Optimizing Your Value Ramp
There are typically two problems that become clear once an organization starts to look at its Value Ramp.
The first is that there are either few or no items at the low and high ends of the curve. The impact in the first case is to limit initial momentum. The impact in the second is to bring things to a screeching halt just as the prospective learner enters the highest priced, highest value areas of engagement.
The other problem is that there are often significant gaps along the curve. Like potholes on a highway, these gaps will slow down your educational engagement with members or even create the risk of losing them entirely.
Here are eight tips for filling out and managing your Value Ramp:
1. Make It A Conversation
First, involve multiple people across your organization in examining, discussing, and plotting out your Value Ramp. While it can be helpful to have an outside party facilitate the discussion, we’ve heard from plenty of organization that have used the tool effectively on their own. Just get the right people in the room for an hours, maybe over lunch. You may be surprised what an eye-opening experience it can be.
2. Set Them Free
Set free any lower value items (e.g.,, white papers, video clips, e-newsletters) you may currently have trapped in members-only areas of your Web site or other places that require logging in. You want them to help you attract prospective members and customers and demonstrate the value you can offer. As part of that effort, you also want search engines to be able to find them and index them.
3. Social + Learning = Value
Embrace social media as a way to create new value. Tweets, posts to LinkedIn and Facebook, blog posts – all of these and a variety of other social media tools represent possibilities for providing nuggets of value in the form of links to valuable knowledge assets (articles, video clips, etc.), brief how-tos and advice, examples, breaking news for which you have relevant educational offerings, etc.
Note: You don’t have to – indeed shouldn’t – use all of the major social media channels. Find the one or two where you can really provide some value and focus on those.
4. Re-Use It, Don’t Lose It
Use versioning and re-purposing to help smooth out any potholes along the curve. Large online courses can be broken down into smaller chunks. A podcast or Webinar can easily be transcribed, for example, and converted into articles or an attractive eBook. Similarly, video captured at a conference can be packaged up with a workbook and an assessment. Remember: everything is a production event!

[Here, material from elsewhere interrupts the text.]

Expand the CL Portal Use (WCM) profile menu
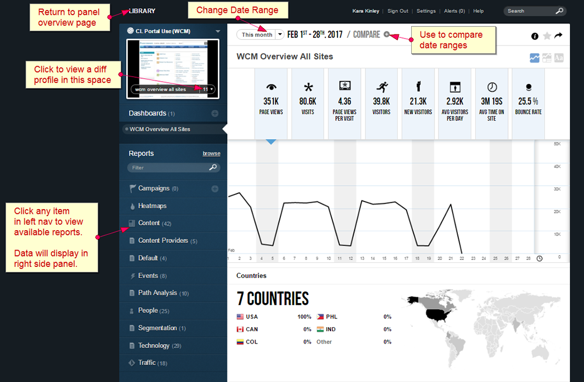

5. Don’t Get Stuck in the Middle
Don’t get bogged down in the middle of the curve. Many organizations are obsessive about their low-to-moderate priced offerings like Webinars and seminars – the very areas where competition is likely to be highest and the possibilities for differentiation are lowest. The mental power used up here might be better applied to figuring out compelling offerings at the upper right of the curve.
6. Point the Way
Whenever possible, items on the curve should reference other items on the curve – ideally ones higher up. A blog post might reference a related online course. A Webinar might highlight your annual conference or opportunities for onsite training. This kind of cross-referencing requires a bit of coordination, but the effort is well worth it.
7. Focus on Return on Learning
In the upper right part of the curve, focus intensely on impact. What extra value can you provide that will transform educational experience into enduring returns for your learners and their organizations?

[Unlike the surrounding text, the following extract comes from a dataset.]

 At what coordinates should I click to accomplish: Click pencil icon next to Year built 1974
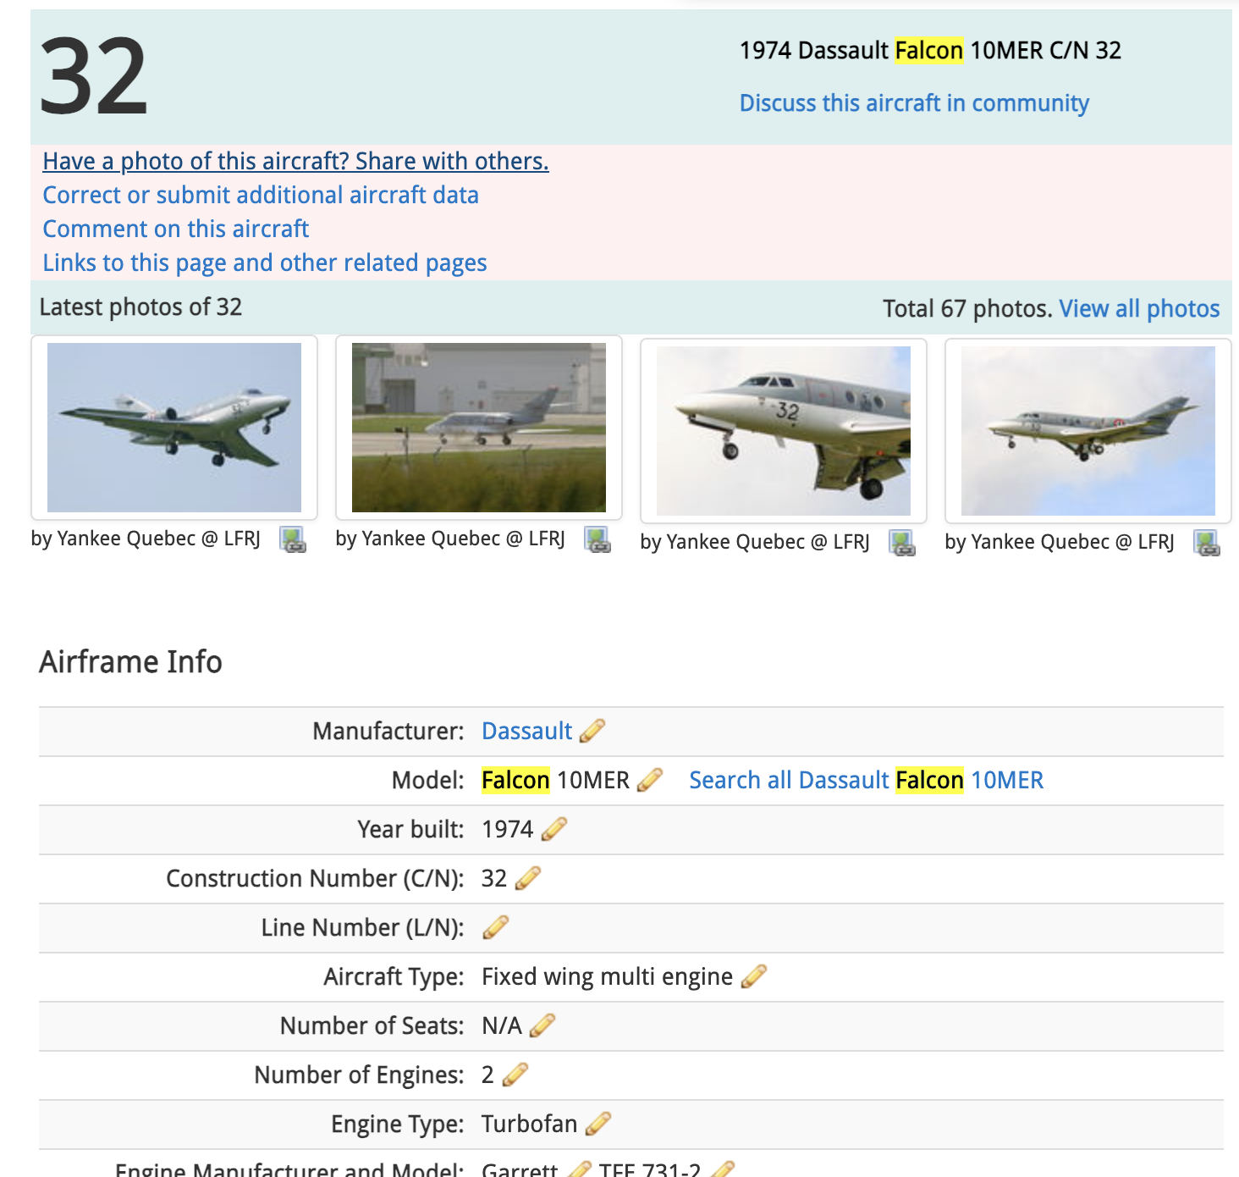point(553,829)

This could include pre- and/or post-education audits, assessments, or benchmarking. It may include consultative services or facilitated learning experiences within the learners’ organizations. It may involve access to roundtables, peer learning groups, or other special types of membership within your overall membership.
Again, having multiple people in your organization involved in the conversation will help ensure that you generate a range of ideas for high-value offerings.
8. Mind Your Ps
The difference in price for products at the bottom left of the Value Ramp and the top right is usually dramatic – and the difference in value should be dramatic as well. You have to be careful to manage how these differences are perceived, however, and this typically means some level of differentiation not only in price, but also in positioning, placement, and promotion.
In other words, the classic 4 Ps of marketing should not be applied in the same way to your free white papers as they are to your consultative on-site training services. Make sure prospects and customers fully appreciate the difference.
Keeping the Momentum Going
I noted at the beginning of this post that a discussion of the Value Ramp is often one of the most eye-opening things an organization has done in years. This is true simply because people in the organization have not stepped back to consider thoughtfully the relationships between their products.
Having done it once though, don’t let years pass before you do it again – set aside time at least once a year (more often in highly dynamic markets) for re-examining and adjusting your Value Ramp.